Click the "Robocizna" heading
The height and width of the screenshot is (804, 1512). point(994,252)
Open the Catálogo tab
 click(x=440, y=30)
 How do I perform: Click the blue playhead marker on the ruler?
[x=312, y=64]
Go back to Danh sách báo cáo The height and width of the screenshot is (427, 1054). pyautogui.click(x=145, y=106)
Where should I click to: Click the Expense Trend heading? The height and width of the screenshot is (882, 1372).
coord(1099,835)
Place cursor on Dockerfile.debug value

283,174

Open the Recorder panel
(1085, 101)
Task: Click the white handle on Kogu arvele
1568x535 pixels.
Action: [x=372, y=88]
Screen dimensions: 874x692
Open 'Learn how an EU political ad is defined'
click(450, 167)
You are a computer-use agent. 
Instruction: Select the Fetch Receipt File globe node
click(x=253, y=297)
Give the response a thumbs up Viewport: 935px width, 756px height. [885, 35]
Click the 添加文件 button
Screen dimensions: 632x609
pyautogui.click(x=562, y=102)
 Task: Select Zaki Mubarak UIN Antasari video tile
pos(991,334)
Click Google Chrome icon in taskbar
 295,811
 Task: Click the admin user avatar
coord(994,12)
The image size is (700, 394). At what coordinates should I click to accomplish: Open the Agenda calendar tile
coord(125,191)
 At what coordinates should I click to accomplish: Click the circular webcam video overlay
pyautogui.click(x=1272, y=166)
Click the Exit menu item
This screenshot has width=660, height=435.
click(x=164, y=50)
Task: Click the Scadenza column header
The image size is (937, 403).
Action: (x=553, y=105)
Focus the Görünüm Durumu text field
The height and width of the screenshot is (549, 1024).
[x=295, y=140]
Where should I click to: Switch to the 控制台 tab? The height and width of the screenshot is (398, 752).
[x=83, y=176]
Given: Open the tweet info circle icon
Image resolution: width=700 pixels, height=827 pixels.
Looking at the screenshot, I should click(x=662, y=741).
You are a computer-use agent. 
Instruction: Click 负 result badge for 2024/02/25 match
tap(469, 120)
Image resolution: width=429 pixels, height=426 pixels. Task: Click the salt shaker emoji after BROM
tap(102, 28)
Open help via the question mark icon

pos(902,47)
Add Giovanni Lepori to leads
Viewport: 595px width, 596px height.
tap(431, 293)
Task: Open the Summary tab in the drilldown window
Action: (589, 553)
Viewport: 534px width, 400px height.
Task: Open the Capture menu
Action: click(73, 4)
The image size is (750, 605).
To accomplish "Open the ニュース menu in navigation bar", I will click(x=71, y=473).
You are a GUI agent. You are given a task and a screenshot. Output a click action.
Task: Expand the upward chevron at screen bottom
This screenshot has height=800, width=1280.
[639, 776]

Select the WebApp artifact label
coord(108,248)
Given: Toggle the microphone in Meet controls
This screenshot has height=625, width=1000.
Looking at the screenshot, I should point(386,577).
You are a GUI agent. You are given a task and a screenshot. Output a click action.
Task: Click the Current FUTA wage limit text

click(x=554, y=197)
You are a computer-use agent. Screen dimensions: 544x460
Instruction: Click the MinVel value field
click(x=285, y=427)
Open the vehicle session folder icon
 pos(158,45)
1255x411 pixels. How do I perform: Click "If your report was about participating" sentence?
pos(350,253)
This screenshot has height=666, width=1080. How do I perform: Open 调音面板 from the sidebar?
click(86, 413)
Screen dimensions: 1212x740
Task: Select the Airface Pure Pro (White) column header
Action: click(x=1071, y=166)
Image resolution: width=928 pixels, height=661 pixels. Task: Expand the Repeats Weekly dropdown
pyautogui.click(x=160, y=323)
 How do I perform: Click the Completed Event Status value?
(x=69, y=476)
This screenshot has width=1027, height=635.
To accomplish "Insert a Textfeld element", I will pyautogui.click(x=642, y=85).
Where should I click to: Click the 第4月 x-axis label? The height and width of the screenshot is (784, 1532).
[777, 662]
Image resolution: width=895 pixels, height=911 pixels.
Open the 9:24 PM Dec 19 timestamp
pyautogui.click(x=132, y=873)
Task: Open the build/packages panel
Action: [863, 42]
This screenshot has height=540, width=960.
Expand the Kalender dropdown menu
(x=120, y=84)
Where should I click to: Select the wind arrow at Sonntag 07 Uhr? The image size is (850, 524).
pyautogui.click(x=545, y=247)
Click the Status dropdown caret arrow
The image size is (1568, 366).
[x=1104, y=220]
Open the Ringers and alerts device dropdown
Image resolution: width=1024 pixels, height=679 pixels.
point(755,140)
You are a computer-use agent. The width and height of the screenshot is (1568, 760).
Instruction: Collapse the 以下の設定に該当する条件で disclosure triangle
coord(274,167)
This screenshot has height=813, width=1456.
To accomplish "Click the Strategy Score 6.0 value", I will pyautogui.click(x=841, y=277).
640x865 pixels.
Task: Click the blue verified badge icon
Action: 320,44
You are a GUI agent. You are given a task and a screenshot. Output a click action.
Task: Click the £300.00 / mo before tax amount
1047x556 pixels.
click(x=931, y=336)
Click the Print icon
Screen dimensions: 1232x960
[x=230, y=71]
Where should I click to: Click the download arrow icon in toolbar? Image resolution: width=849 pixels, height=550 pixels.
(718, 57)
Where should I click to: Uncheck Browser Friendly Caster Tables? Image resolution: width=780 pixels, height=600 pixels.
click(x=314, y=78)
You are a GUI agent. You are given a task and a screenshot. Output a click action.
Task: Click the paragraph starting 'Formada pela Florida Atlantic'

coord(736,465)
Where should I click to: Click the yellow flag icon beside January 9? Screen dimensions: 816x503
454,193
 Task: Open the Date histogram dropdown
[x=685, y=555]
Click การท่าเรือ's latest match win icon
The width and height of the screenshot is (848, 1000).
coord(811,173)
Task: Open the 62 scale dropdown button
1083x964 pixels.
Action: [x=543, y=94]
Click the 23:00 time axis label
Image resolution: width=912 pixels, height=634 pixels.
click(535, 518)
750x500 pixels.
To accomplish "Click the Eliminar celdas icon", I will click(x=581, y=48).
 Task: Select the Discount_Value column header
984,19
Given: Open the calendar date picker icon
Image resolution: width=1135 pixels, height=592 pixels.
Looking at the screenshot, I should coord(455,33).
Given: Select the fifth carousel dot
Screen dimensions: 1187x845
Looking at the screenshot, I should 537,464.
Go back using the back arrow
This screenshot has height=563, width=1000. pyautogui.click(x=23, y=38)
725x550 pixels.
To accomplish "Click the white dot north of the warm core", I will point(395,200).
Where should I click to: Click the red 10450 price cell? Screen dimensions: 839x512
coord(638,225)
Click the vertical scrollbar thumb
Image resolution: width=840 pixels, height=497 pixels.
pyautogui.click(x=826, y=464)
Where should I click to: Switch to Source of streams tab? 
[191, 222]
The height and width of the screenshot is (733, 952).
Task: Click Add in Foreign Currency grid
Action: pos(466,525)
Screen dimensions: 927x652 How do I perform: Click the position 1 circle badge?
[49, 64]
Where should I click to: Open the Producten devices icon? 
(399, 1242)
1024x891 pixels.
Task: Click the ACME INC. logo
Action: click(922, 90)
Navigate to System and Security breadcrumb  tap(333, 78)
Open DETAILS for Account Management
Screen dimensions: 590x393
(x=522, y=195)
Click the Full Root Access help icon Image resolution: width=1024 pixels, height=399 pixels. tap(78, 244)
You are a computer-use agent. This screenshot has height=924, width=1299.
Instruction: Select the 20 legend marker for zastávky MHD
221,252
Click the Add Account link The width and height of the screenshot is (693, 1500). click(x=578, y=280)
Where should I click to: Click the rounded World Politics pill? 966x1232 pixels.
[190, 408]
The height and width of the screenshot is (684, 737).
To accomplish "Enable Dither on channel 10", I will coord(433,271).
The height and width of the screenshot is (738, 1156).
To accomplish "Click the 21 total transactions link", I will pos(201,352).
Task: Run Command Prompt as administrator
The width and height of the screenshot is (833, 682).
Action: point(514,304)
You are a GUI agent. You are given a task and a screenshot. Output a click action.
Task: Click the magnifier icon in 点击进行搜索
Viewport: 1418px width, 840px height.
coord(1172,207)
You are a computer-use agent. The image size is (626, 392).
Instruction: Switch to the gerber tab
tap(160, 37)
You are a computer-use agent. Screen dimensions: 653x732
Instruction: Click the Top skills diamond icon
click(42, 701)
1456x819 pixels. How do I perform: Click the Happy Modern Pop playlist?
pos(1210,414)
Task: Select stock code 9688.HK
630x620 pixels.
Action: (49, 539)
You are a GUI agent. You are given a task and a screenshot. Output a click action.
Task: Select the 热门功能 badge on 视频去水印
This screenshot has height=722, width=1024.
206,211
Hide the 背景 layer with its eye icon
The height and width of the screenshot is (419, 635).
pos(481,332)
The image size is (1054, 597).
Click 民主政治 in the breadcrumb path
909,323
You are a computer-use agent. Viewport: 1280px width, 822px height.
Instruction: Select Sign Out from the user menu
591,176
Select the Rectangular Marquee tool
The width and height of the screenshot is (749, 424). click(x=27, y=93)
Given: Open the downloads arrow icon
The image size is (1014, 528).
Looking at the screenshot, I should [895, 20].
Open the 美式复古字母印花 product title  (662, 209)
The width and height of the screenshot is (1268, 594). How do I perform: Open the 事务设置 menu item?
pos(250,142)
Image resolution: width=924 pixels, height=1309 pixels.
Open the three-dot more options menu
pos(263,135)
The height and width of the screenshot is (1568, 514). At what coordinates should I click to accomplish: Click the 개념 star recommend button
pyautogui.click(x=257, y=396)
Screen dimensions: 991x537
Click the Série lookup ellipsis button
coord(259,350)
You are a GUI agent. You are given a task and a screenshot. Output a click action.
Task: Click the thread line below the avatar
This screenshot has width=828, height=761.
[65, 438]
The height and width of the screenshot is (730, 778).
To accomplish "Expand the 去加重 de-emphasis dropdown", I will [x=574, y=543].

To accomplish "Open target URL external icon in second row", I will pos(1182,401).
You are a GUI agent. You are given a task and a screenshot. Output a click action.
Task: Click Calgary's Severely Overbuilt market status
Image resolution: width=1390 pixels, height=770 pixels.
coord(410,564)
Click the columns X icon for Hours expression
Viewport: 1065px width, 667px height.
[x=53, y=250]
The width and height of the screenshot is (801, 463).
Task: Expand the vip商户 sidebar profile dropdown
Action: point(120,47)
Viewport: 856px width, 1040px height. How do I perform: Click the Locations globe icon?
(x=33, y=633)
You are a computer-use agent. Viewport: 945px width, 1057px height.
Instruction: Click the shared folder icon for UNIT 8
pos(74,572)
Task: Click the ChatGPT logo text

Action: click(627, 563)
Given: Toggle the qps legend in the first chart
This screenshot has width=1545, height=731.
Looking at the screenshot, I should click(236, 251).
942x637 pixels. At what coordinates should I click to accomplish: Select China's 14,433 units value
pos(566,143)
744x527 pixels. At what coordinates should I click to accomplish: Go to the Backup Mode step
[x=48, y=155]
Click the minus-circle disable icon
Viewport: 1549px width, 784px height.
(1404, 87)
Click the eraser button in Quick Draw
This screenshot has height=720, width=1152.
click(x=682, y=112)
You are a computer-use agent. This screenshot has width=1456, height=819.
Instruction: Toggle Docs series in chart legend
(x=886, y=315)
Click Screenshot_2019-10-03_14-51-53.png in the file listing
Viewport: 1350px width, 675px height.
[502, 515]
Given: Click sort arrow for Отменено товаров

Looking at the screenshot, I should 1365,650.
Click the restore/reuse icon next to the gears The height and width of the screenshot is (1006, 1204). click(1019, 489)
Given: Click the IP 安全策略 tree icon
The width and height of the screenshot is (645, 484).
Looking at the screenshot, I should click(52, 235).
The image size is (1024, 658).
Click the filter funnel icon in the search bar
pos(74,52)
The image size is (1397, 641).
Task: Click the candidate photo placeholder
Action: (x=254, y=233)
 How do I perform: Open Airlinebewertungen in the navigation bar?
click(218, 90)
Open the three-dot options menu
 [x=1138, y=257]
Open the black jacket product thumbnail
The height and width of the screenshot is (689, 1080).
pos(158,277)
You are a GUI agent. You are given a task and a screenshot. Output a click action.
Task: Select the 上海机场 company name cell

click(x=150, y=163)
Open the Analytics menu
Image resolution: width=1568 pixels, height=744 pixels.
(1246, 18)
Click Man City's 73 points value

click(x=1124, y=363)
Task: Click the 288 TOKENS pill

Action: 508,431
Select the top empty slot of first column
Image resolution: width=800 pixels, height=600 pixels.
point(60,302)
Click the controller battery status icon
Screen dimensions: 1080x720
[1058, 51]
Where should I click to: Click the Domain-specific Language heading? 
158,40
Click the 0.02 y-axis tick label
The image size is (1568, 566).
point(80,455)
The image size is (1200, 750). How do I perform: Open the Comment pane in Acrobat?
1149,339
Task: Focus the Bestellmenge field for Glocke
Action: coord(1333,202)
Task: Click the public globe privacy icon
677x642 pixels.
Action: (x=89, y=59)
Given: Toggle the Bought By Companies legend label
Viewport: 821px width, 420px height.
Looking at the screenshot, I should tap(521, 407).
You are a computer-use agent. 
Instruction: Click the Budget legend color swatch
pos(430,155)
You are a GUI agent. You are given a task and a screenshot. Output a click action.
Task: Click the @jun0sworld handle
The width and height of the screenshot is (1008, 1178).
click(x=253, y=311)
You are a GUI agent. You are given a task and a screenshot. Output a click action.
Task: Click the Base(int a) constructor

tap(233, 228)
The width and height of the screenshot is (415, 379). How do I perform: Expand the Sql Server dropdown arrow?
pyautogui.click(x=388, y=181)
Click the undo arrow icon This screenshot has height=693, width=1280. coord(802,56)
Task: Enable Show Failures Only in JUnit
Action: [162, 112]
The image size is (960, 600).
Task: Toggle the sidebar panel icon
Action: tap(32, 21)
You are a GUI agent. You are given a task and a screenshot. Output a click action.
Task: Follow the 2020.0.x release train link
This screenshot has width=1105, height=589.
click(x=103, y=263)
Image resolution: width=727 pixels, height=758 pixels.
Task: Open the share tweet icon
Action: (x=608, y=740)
━━━━━━━━━━━━━━━━━━━━
> **REQUIRED WORK**
Only the lines from the one containing "Task: Click the Base(int a) constructor" through the end of the entries above belong in the answer; repeat them exactly.

> **ANSWER SPACE**
Task: Click the Base(int a) constructor

tap(233, 228)
The width and height of the screenshot is (415, 379). How do I perform: Expand the Sql Server dropdown arrow?
pyautogui.click(x=388, y=181)
Click the undo arrow icon This screenshot has height=693, width=1280. coord(802,56)
Task: Enable Show Failures Only in JUnit
Action: [162, 112]
The image size is (960, 600).
Task: Toggle the sidebar panel icon
Action: tap(32, 21)
You are a GUI agent. You are given a task and a screenshot. Output a click action.
Task: Follow the 2020.0.x release train link
This screenshot has width=1105, height=589.
click(x=103, y=263)
Image resolution: width=727 pixels, height=758 pixels.
Task: Open the share tweet icon
Action: (x=608, y=740)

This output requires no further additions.